[Work required]
Retype exactly the lines below, beginning with the first and ending with the line where "Select the flower-7700011.jpg" appears.

[Data extract]

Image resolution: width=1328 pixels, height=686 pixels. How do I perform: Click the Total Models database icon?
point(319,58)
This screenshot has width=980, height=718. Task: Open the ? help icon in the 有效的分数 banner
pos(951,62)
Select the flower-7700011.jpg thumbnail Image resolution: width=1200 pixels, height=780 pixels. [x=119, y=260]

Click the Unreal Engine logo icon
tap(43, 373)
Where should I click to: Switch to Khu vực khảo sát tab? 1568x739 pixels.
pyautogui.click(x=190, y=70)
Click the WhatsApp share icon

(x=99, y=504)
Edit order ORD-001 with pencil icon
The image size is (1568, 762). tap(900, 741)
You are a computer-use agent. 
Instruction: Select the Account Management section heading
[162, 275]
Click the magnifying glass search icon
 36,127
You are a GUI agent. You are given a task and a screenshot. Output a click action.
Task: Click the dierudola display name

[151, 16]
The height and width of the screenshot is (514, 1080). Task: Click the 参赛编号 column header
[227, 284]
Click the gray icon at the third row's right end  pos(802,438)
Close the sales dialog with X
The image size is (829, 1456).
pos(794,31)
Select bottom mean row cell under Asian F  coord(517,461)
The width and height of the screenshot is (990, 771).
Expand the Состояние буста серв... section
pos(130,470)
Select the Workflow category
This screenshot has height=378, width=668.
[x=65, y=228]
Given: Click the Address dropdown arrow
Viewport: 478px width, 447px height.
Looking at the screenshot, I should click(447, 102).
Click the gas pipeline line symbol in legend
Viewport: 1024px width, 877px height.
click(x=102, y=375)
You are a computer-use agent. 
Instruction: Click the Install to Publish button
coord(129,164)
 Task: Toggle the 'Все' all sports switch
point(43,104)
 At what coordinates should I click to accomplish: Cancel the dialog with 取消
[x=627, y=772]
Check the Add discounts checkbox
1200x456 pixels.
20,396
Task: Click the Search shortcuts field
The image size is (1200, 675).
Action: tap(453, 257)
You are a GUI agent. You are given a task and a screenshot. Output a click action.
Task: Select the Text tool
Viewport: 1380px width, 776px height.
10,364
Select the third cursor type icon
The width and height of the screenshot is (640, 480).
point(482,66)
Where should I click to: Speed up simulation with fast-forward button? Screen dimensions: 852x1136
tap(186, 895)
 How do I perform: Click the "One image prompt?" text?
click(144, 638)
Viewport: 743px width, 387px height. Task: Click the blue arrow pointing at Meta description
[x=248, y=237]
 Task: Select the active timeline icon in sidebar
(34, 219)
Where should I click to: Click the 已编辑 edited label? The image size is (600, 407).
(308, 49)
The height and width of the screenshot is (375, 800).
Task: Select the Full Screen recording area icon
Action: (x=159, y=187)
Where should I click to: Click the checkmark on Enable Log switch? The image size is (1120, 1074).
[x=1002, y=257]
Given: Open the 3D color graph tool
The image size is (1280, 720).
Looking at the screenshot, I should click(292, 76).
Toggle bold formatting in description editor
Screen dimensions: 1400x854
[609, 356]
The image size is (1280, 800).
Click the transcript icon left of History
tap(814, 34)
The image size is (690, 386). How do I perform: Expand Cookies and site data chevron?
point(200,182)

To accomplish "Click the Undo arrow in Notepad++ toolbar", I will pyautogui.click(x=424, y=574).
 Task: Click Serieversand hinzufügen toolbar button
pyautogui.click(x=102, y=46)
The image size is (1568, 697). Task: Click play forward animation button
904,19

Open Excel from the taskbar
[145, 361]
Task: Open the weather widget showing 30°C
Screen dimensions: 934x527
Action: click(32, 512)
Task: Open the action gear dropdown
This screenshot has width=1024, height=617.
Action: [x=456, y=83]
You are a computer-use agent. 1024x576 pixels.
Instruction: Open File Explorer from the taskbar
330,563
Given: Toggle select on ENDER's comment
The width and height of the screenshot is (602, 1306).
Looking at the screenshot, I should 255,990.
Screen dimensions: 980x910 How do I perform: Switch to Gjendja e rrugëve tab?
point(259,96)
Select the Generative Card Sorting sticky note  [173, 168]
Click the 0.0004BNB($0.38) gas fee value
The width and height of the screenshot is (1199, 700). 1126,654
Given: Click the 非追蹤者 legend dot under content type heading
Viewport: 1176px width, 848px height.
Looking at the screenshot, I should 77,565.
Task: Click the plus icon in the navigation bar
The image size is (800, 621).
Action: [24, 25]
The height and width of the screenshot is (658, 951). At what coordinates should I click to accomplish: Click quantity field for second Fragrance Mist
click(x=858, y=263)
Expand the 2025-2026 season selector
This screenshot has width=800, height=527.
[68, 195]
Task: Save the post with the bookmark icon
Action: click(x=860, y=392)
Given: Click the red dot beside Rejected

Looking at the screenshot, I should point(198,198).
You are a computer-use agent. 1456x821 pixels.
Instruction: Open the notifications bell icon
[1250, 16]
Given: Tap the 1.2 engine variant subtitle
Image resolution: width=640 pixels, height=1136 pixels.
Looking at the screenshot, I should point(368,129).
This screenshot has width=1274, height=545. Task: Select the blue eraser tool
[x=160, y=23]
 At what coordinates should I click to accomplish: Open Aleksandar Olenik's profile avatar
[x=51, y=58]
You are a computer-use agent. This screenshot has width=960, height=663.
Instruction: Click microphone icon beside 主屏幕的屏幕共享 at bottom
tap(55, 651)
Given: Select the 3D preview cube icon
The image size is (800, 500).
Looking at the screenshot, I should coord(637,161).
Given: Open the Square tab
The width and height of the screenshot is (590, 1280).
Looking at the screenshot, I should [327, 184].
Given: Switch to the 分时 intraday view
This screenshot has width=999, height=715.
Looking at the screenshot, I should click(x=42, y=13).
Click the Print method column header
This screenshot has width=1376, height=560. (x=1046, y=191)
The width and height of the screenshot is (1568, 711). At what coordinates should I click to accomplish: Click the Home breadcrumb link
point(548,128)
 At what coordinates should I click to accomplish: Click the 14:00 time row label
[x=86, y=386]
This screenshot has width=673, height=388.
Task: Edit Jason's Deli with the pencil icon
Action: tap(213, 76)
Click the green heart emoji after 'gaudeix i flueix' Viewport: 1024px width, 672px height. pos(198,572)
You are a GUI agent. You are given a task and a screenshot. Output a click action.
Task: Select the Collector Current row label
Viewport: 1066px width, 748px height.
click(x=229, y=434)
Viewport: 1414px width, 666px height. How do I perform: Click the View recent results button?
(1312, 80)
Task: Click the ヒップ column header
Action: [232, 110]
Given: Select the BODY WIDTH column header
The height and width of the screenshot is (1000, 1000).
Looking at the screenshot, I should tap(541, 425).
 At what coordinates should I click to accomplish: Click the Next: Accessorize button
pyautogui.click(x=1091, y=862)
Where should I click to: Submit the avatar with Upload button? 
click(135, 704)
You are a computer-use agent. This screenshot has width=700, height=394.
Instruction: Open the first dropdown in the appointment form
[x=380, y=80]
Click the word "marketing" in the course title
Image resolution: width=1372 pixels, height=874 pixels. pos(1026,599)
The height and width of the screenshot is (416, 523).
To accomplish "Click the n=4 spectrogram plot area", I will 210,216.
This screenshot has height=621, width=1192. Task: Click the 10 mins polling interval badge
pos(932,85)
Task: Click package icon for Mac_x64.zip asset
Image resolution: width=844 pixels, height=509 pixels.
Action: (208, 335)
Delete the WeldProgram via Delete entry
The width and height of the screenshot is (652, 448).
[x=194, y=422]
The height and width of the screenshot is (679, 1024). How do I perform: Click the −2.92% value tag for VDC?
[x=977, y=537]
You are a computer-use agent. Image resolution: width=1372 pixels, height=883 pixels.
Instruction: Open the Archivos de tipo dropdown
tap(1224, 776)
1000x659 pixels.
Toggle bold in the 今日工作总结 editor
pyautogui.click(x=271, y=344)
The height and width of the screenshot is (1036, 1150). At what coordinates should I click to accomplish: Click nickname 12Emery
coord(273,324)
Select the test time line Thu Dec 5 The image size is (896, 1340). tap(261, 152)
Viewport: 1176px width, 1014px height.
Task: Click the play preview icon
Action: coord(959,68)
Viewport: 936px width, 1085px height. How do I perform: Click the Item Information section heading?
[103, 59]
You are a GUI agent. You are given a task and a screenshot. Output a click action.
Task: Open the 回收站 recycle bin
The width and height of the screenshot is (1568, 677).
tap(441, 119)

[Solution to this problem]
Image resolution: width=1328 pixels, height=686 pixels. How do I perform: Click the Total Models database icon?
point(319,58)
This screenshot has width=980, height=718. Task: Open the ? help icon in the 有效的分数 banner
pos(951,62)
Select the flower-7700011.jpg thumbnail Image resolution: width=1200 pixels, height=780 pixels. [x=119, y=260]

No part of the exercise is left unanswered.